The year 2004 wasn’t the best time to be in the merlot business. Sideways had just come out, and you could never be sure if there were some newly minted merlot snobs in the room. But that was the West Coast—after all, Miles and his buddy were working Santa Barbara wine country. On the East End, however, a group looking to form a quality alliance decided the best way to do it was to focus on merlot as the signature grape of the region. This way, improving the quality of the variety would bring more attention to the region and so on. “Oregon has pinot noir,” says Richard Olsen-Harbich, winemaker at Bedell Cellars in Cutchogue. “Austria has grüner veltliner, which is what put them on the map.”
Thus in 2005, Long Island Merlot Alliance was founded by Olsen-Harbich, who was then the winemaker at Raphael, Roman Roth of Wölffer Estate, Russell Hearn of Pellegrini, Barbara Shinn of Shinn Estate Vineyards (who later dropped out), Gilles Martin, winemaker for Sherwood House and Peggy Lauber, national sales manager at Wölffer and founder of Corey Creek Vineyards (now owned by Bedell). Also intimately involved in the alliance’s creation was Ben Sisson, who worked as the vineyard manager at Raphael. Sisson died in 2009. Since the beginning, quality initiatives through research have been ongoing, and now the alliance will be hosting its third annual event, HARVEST, in conjunction with the Long Island Wine Council, late this August.
The collaboration with the wine council is just one example of how the alliance is still evolving. When the group first brought the idea to the council in 2004, they were met with skepticism, says Steven Bate, executive director. Many council members believed the promotion of one grape would be at the expense of others. Charles Massoud of Paumanok Vineyards, which makes award-winning merlots, believes it’s a gimmick. “Bordeaux does not have a signature variety,” he said earlier this summer, “and they’re doing pretty well.” (He added that, according to a census he conducted in 1998 when he was the president of LIWC, on the 2,000 acres growing wine grapes on Long Island were 32 different varieties and the most planted was chardonnay.) “Yes, merlot does well here,” he says, but “the striking thing about Long Island is its diversity.” However, Lauber of Wölffer says that consumers rarely can hold more than one varietal in mind once learning of a region. The reason for pushing merlot, she says—looking back on her nearly 20 years of selling Long Island wine here and abroad—is to provide an entry.
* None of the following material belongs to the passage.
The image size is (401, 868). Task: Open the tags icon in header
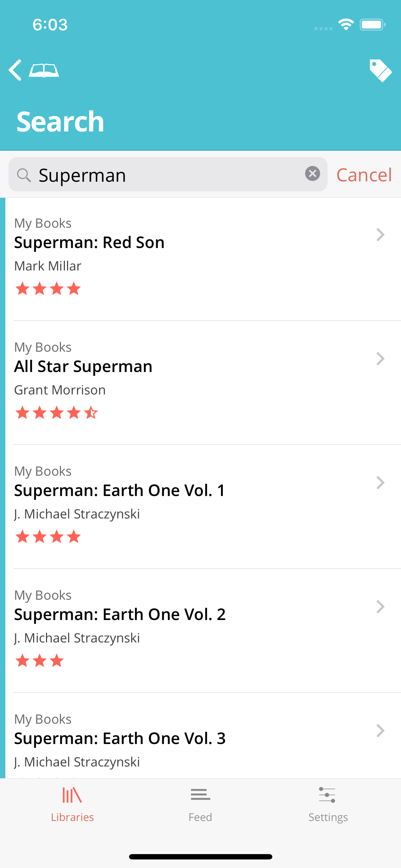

If consumers understand that merlot from Long Island is recognized as special, they are more willing to try other wines once that first bottle is empty.
Another example of the evolution is that earlier this year the alliance changed its name to Merliance and defines itself as “an alliance of Long Island producers of top-quality merlot and merlot-based blends.” And members know their goals will take time. Roth says “merlot and merlot blends will be the image and the future of the reds of Long Island.” “You can’t force anything on people,” he says. “But there’s an energy that slowly pushes people forward; it’s gaining a momentum and a tension.” The structure of the alliance encourages this, he says, by not requiring a joining fee. Funds come from the sale of a collaborative wine, a 100 percent merlot bottling called Merliance, for which each member must donate two barrels. The first vintage, 2004, was released in 2008. Alliance members sell it from their tasting rooms, and it sells out each year.
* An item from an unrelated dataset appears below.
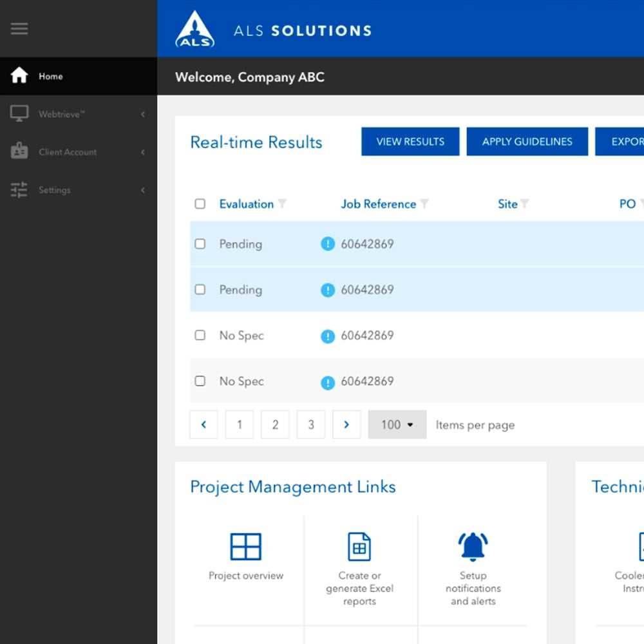Click the Excel reports document icon

(x=359, y=547)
However, many top merlot producers in the region—Lenz, Bedell and Paumanok—are not members, something that is still keenly felt. Merliance executive director Donnell Brown Stires says the board is discussing creating different levels of membership that could allow the smaller wineries, which have trouble letting two barrels go each year, to join. They are also considering making Merliance itself a blend with a minimum of 75 percent merlot. New members could then donate barrels with wine that includes some cabernet franc or petit verdot.
This coupled with education—in June, French oenologist Jacques Lurton visited Long Island to taste and consult with Merliance members—and research—members are conducting leaf-removal trials to test the effect on finished wine (they intend to pay for a full chemical analysis of Long Island merlot’s aromatics to help define what makes Long Island merlot Long Island merlot and not merlot that’s like what comes from Washington State or the right bank of the river Gironde in Bordeaux)—are catalysts to move forward.
For now Merliance has six members: Clovis Point, McCall Wines, Raphael, Sherwood House Vineyards, T’Jara Vineyards and Wölffer Estate Vineyard. Louisa Thomas Hargrave, who first planted vinifera grapes on Long Island in 1973, is an honorary member. T’Jara is founding member Hearn’s brand of 100 percent merlot bottlings he makes with Jed Beitler. He acknowledges that the alliance could get more done in terms of research if there were more members, but his enthusiasm for a focus on merlot and merlot-based blends has not dimmed after seven years. He also notes that many of what wineries call their premium wines, like Paumanok’s Assemblage or Bedell’s Musée, are merlot-based blends. (Although in some years the Assemblage can contain an equal or higher percentage of cabernet sauvignon.) This is part of the long view. “In a generation it will be crystalized what variety is good for Long Island,” Roth says. “We believe it will be merlot.”